Bayesian multi-level (partial pooling) model -- multiple likelihood statements

From a tutorial a came across, the author has two likelihood statements in the model block; I’m curious if this is (1) incorrect, (2) works but not the cleanest/best way to specify a model or (3) the right way to do things in Stan.

The Stan code:

data {
  int n; // number of observations
  int n_county; // number of counties
  vector[n] log_radon;
  vector[n] vfloor;
  int<lower = 0, upper = n_county> county[n];  
}

parameters {
  vector[n_county] alpha; // vector of county intercepts
  real beta; // slope parameter
  real<lower = 0> sigma_a; // variance of counties
  real<lower = 0> sigma_y; // model residual variance
  real mu_a; // mean of counties
}

model {
  // conditional mean
  vector[n] mu;

  // linear combination
  mu = alpha[county] + beta * vfloor;

  // priors
  beta ~ normal(0, 1);

  // hyper-priors
  mu_a ~ normal(0, 1);
  sigma_a ~ cauchy(0, 2.5);
  sigma_y ~ cauchy(0, 2.5);

  // level-2 likelihood
  alpha ~ normal(mu_a, sigma_a);

  // level-1 likelihood
  log_radon ~ normal(mu, sigma_y);
}

generated quantities {
  vector[n] log_lik; // calculate log-likelihood
  vector[n] y_rep; // replications from posterior predictive distribution

  for (i in 1:n) {
    // generate mpg predicted value
    real log_radon_hat = alpha[county[i]] + beta * vfloor[i];

    // calculate log-likelihood
    log_lik[i] = normal_lpdf(log_radon[i] | log_radon_hat, sigma_y);
    // normal_lpdf is the log of the normal probability density function

    // generate replication values
    y_rep[i] = normal_rng(log_radon_hat, sigma_y);
    // normal_rng generates random numbers from a normal distribution
  }
}

I’m also unclear on why the author is defining log likelihood statements in the generating quantities portion. I had believed this section is primarily deterministic operations on the inferred variables and isn’t, itself, “part of the model”. Is this correct?

Hello @Jacob_Moore. I saw the tutorial you have as a basis.
I will try to explain your doubts from my perspective. ok.
If I’m not mistaken, the simplified model that is in the Stan code provided is:

y \sim N(\mu_y \; , \; \sigma_{y})
\mu_y = \alpha_i + \beta \cdot x
\alpha_i \sim N(\mu_{\alpha} \; , \; \sigma_{\alpha})

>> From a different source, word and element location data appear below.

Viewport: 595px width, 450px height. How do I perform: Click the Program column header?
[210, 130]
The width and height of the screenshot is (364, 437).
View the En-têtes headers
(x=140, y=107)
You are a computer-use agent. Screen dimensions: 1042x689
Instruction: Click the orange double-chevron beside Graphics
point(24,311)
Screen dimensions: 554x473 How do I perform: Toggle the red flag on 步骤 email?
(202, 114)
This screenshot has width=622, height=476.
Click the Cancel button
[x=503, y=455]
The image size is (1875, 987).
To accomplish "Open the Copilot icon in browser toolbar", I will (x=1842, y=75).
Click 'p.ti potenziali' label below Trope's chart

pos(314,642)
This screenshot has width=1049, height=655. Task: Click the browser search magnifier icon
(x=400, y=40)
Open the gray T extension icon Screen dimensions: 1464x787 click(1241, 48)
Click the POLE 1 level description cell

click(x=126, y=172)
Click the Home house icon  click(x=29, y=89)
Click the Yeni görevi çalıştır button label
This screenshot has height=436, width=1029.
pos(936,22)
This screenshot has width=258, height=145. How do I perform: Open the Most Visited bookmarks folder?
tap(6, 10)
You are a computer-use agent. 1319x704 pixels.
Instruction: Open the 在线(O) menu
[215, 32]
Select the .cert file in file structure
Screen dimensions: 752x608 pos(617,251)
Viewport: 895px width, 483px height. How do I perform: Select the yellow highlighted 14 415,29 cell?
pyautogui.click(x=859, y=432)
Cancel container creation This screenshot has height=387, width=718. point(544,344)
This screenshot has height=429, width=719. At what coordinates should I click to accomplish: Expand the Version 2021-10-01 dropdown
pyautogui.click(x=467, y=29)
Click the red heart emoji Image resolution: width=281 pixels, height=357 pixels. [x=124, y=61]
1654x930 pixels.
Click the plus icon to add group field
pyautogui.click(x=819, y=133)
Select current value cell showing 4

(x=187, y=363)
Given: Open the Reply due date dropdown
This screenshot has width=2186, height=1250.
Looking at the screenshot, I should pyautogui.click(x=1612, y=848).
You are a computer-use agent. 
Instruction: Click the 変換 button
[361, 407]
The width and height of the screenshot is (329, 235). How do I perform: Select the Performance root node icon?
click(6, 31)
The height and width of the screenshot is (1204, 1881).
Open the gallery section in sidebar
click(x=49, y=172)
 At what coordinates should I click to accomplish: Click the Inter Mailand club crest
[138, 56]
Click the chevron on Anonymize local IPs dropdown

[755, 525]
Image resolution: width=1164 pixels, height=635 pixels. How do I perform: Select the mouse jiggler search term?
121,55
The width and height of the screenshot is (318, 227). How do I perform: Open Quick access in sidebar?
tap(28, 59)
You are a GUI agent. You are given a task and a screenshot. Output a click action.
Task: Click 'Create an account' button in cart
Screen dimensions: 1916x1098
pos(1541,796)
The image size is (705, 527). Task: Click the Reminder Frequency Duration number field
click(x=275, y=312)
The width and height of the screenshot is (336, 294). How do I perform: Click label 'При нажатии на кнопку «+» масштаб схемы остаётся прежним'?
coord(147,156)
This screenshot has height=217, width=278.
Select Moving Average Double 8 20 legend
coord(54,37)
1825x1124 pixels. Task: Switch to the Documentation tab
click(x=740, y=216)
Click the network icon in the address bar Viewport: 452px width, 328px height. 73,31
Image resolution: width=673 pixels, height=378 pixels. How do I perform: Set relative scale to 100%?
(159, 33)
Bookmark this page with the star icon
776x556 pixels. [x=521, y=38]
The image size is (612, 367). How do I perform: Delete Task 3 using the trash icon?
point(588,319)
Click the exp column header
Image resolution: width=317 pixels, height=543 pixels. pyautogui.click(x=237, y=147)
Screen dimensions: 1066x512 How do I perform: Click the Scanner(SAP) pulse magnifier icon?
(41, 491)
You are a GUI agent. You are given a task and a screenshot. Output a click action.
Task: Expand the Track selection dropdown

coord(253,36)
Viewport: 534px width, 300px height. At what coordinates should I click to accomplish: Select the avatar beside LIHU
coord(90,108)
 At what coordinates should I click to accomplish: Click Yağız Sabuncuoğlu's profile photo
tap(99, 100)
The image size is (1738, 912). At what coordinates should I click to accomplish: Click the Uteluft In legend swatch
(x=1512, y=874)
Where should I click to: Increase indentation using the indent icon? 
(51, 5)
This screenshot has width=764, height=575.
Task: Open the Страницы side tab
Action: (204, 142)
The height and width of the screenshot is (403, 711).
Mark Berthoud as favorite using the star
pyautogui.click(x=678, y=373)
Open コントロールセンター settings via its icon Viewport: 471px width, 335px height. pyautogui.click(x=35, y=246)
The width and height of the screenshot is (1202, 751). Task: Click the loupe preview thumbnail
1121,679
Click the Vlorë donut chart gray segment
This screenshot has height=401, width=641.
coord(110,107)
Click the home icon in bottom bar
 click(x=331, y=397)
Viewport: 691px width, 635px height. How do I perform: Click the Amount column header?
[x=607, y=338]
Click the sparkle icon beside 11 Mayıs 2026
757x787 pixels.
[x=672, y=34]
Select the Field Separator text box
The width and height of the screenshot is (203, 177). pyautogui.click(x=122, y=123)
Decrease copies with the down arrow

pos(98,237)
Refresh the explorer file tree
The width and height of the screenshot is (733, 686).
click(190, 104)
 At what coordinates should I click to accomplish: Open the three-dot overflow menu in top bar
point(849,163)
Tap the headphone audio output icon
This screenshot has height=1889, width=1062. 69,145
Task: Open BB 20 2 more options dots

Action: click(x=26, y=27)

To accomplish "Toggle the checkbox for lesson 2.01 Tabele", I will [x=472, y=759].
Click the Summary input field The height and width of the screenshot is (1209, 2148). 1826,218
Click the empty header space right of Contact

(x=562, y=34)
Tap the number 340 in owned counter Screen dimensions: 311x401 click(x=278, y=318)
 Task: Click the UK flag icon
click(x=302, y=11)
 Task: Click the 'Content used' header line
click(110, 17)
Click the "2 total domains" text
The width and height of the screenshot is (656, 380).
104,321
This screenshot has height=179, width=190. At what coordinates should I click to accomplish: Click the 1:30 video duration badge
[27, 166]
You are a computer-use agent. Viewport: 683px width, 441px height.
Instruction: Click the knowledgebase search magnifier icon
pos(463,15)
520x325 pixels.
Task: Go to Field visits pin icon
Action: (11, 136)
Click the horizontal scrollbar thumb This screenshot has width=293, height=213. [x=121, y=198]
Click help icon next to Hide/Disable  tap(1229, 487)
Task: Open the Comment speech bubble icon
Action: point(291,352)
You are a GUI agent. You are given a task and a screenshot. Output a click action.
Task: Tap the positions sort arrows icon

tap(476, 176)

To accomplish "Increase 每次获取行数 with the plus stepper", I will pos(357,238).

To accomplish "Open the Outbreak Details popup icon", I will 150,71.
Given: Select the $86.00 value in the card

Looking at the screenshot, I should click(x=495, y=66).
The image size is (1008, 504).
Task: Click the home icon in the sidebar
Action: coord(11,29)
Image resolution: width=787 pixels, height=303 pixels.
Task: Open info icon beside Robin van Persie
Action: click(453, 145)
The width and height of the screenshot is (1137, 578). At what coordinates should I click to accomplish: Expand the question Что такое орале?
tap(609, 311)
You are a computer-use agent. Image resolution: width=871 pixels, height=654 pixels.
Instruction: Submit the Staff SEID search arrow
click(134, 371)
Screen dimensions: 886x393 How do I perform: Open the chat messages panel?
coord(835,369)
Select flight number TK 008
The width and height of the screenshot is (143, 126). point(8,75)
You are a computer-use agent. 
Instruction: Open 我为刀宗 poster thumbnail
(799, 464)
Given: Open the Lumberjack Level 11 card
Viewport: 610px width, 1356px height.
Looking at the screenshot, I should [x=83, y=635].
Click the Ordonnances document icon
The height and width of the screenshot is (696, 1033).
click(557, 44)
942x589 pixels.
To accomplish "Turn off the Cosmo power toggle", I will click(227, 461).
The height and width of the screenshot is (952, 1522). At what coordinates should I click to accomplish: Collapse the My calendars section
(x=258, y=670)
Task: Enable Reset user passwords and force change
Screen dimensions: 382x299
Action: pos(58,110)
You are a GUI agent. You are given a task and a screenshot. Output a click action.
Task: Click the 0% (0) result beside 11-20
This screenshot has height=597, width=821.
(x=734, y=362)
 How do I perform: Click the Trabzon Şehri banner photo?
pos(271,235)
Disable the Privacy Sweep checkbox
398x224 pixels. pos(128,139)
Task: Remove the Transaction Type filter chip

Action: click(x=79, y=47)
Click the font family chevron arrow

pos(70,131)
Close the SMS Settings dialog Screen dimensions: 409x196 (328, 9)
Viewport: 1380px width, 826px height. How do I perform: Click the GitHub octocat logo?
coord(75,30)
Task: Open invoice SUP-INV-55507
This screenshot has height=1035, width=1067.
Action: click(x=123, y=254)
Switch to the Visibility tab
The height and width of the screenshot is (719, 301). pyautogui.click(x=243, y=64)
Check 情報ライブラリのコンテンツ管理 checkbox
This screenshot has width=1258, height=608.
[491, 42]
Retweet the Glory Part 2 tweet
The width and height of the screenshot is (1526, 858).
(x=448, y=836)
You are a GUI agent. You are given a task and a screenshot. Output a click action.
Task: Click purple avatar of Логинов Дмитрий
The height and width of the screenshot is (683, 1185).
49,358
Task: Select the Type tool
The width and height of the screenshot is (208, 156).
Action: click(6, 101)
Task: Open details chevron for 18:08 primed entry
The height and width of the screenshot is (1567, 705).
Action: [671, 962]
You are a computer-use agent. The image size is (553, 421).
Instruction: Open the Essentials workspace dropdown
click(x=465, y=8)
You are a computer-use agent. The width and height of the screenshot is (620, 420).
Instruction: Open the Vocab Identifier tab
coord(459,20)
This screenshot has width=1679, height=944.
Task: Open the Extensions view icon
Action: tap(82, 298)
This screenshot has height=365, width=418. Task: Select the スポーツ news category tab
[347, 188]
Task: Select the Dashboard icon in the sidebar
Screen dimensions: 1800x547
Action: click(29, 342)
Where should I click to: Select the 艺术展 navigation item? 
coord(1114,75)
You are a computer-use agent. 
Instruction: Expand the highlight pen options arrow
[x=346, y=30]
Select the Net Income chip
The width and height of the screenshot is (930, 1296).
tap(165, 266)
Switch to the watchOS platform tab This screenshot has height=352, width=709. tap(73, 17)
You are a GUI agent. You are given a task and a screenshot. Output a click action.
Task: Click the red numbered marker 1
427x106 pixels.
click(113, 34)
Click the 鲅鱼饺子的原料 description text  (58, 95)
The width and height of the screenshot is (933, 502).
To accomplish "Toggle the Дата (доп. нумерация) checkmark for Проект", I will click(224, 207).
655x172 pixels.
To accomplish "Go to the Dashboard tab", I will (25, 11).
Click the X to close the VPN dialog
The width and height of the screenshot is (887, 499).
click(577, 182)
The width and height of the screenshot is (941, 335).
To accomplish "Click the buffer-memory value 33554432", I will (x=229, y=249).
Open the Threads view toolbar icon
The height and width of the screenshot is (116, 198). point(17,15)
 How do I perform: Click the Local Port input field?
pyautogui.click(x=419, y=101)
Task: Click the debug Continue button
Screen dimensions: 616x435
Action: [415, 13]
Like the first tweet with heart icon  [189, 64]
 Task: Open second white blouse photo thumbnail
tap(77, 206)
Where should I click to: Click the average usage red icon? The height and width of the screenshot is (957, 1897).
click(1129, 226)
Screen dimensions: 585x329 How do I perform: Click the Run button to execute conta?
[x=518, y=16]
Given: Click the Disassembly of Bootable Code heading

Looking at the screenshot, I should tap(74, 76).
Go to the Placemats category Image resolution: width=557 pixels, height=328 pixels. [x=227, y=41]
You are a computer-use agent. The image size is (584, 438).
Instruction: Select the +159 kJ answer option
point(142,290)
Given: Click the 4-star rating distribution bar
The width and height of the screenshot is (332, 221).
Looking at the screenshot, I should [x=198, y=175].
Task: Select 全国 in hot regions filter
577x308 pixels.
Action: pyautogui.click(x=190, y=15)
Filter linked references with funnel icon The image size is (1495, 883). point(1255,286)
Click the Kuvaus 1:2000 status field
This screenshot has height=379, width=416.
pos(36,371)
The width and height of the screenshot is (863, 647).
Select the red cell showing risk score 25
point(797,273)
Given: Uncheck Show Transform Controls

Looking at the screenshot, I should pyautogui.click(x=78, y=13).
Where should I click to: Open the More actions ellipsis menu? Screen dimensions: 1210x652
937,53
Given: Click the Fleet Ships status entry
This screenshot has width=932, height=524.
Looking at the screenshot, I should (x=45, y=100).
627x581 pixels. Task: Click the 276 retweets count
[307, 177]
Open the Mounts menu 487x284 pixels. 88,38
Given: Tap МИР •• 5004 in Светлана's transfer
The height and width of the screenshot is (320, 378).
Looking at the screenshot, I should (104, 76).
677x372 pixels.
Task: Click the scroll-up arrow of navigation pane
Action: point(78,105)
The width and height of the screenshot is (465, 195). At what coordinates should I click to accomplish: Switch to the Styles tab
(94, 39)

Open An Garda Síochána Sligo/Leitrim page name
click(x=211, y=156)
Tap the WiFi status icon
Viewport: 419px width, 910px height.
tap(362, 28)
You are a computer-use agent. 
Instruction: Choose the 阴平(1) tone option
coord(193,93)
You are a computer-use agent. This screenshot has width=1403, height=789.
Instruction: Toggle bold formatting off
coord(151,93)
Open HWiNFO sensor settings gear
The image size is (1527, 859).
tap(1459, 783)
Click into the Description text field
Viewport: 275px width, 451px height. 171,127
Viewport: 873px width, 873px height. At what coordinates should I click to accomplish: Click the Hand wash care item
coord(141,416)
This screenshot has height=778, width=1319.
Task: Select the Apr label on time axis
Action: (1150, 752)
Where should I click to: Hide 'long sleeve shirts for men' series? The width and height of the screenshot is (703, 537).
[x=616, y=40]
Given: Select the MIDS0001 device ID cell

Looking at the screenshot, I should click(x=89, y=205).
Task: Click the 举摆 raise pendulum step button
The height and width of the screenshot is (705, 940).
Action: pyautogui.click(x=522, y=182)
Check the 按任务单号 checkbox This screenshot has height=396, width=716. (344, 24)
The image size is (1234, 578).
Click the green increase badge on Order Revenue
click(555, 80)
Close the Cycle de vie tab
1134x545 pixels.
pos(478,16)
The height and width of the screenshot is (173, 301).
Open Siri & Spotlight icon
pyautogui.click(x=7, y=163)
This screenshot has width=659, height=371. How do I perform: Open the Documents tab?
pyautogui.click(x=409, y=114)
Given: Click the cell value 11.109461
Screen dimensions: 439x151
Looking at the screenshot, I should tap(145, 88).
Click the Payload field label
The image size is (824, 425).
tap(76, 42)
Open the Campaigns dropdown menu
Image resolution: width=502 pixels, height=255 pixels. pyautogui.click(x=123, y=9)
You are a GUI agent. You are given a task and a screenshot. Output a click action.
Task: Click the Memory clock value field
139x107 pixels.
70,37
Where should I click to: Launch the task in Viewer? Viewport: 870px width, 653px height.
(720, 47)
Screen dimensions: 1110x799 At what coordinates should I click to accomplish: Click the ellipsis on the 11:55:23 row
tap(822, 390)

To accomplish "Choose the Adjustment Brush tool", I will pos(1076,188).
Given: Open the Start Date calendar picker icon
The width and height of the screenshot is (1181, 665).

In my view, two likelihoods are not declared in the model block. Only one model is declared, which is the one shown above. Where y is the dependent variable with normal distribution, \mu is the linear model, x the predictor, \sigma_y the variance of y; \alpha_i and \beta the model parameters; i is the index for the countries in the model. A particularity is the \alpha_i parameter. It belongs to another normal probability distribution in which it has a mean \mu_{\alpha} and variance \sigma_{\alpha}. This implies that there is some between-countries variability in the individual-level intercept. This simply means that each country will provide a different intercept from a normal probability distribution.

From a tutorial a came across, the author has two likelihood statements in the model block; I’m curious if this is (1) incorrect, (2) works but not the cleanest/best way to specify a model or (3) the right way to do things in Stan.

Answering your question: (1) I believe it is not incorrect. (2) Because it is a simple model, I believe it is a reasonable way to write the stan model. (3) I believe the Stan team can answer this question if there is a better way to write this model in stan.

I’m also unclear on why the author is defining log likelihood statements in the generating quantities portion. I had believed this section is primarily deterministic operations on the inferred variables and isn’t, itself, “part of the model”. Is this correct?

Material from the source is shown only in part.